Plus de 500.000 euros pour six projets visant à améliorer la prise en charge de la maladie d’Alzheimer

Six projets de recherche psychosociale consacrés à la maladie d’Alzheimer et aux autres formes de démence ont été récompensés mercredi à Mons par la Fondation Stop Alzheimer. Dotés d’un financement global de plus de 500.000 euros, ils visent à développer des solutions concrètes pour les patients, les aidants et les professionnels de santé, alors que le nombre de personnes atteintes de démence continue de progresser en Belgique.

Réunis à l’initiative de la Fondation Stop Alzheimer et de l’Université de Mons, les lauréats de la troisième édition de l’appel à projets en recherche psychosociale ont été mis à l’honneur mercredi lors d’une cérémonie organisée à Mons. Six projets portés par quinze chercheurs ont été retenus par le comité scientifique de la Fondation.

Contrairement à la recherche biomédicale, qui cherche à mieux comprendre les mécanismes de la maladie ou à développer de nouveaux traitements, la recherche psychosociale s’intéresse aux conséquences concrètes de la démence sur la vie quotidienne. Elle vise notamment à améliorer l’accompagnement des patients, le soutien aux proches et l’organisation des soins.

Cette approche intervient dans un contexte marqué par une augmentation continue du nombre de personnes concernées. Plus de 220.000 Belges vivent aujourd’hui avec une forme de démence. Selon les estimations citées par la Fondation, ce nombre pourrait encore progresser de 20 % d’ici 2033.

« Nous avons déjà investi plus de 43 millions d’euros dans la recherche fondamentale et clinique », rappelle Lucie Leroux, responsable de Stop Alzheimer. « Ces efforts sont essentiels et ont permis des avancées prometteuses. Mais les traitements ne seront pas disponibles à temps pour répondre aux besoins des patients actuels et futurs. »

Pour la Fondation, les défis liés à l’accompagnement des personnes atteintes de démence nécessitent dès à présent des réponses organisationnelles et sociales. « Le nombre de personnes atteintes augmente de manière exponentielle, alors que les structures de soins sont déjà fortement sollicitées. Il est impératif d’optimiser leur fonctionnement pour garantir une prise en charge digne et personnalisée sur le long terme. C’est précisément le rôle de la recherche psychosociale », poursuit Lucie Leroux.

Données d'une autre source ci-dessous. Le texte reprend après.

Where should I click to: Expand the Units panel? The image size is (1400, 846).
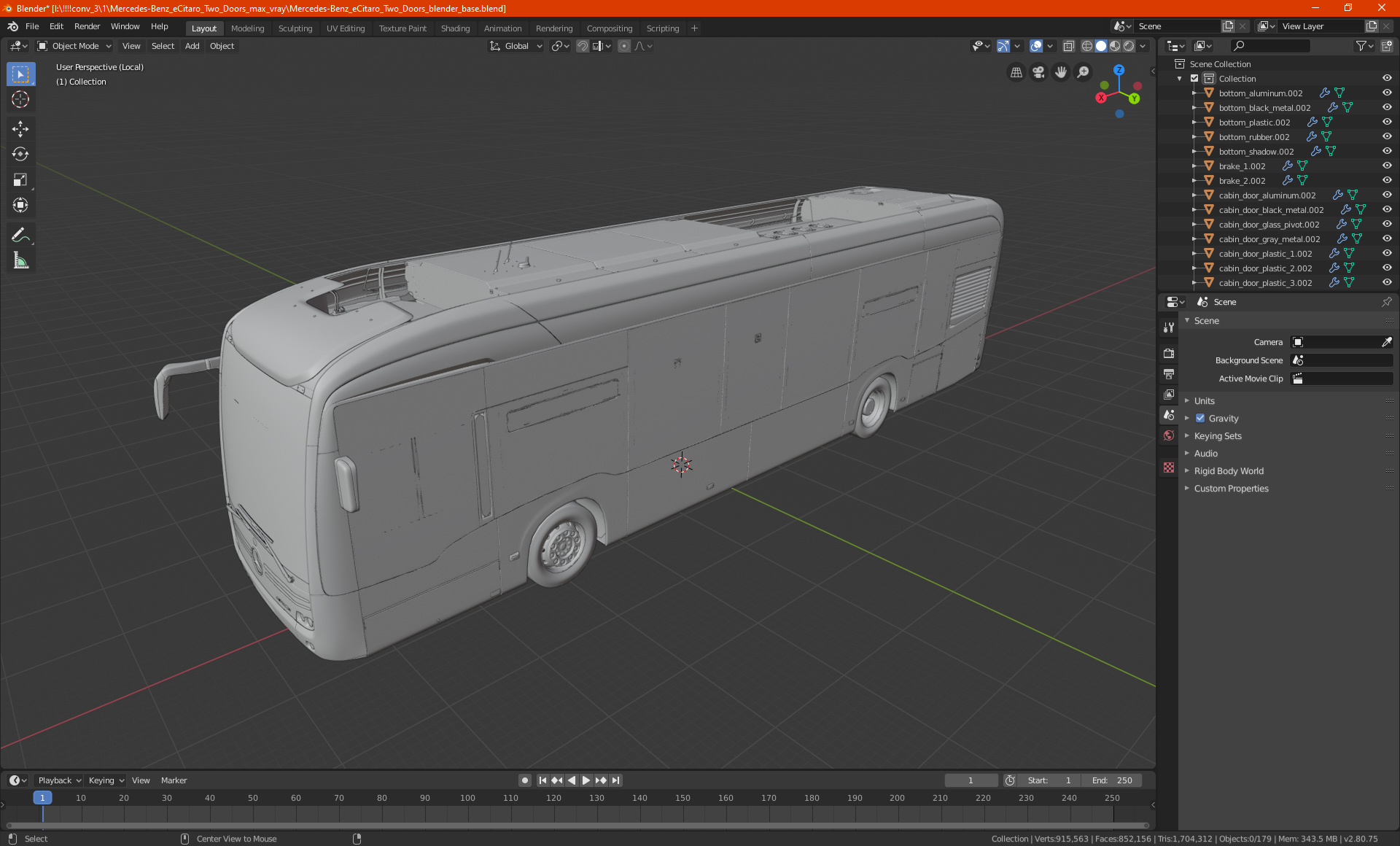[1205, 400]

Les six projets retenus portent sur des problématiques directement rencontrées sur le terrain. Plusieurs d’entre eux visent à développer de nouveaux outils d’accompagnement pour les professionnels de santé, les aidants et les personnes atteintes de démence.

Parmi les thèmes étudiés figurent la gestion de la fatigue cognitive, le soutien aux référents en démence, l’analyse des troubles du comportement dans les unités spécialisées ainsi que l’élaboration d’outils destinés aux soignants de première ligne afin de faciliter le repérage précoce de la maladie.

En soutenant ces initiatives, la Fondation Stop Alzheimer poursuit son engagement en faveur du développement de solutions concrètes destinées à améliorer la prise en charge des personnes atteintes de démence. L’objectif est de contribuer à une amélioration du quotidien des patients, de leurs proches et des professionnels confrontés à cette pathologie.